**PROVIDED RECORDS**.
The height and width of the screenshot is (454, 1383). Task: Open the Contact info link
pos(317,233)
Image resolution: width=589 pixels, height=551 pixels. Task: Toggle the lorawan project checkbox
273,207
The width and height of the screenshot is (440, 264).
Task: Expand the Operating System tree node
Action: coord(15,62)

**TASK TO CARRY OUT**. Set down each record again, exactly as written.

**WRITTEN RESPONSE**.
The height and width of the screenshot is (454, 1383). Task: Open the Contact info link
pos(317,233)
Image resolution: width=589 pixels, height=551 pixels. Task: Toggle the lorawan project checkbox
273,207
The width and height of the screenshot is (440, 264).
Task: Expand the Operating System tree node
Action: coord(15,62)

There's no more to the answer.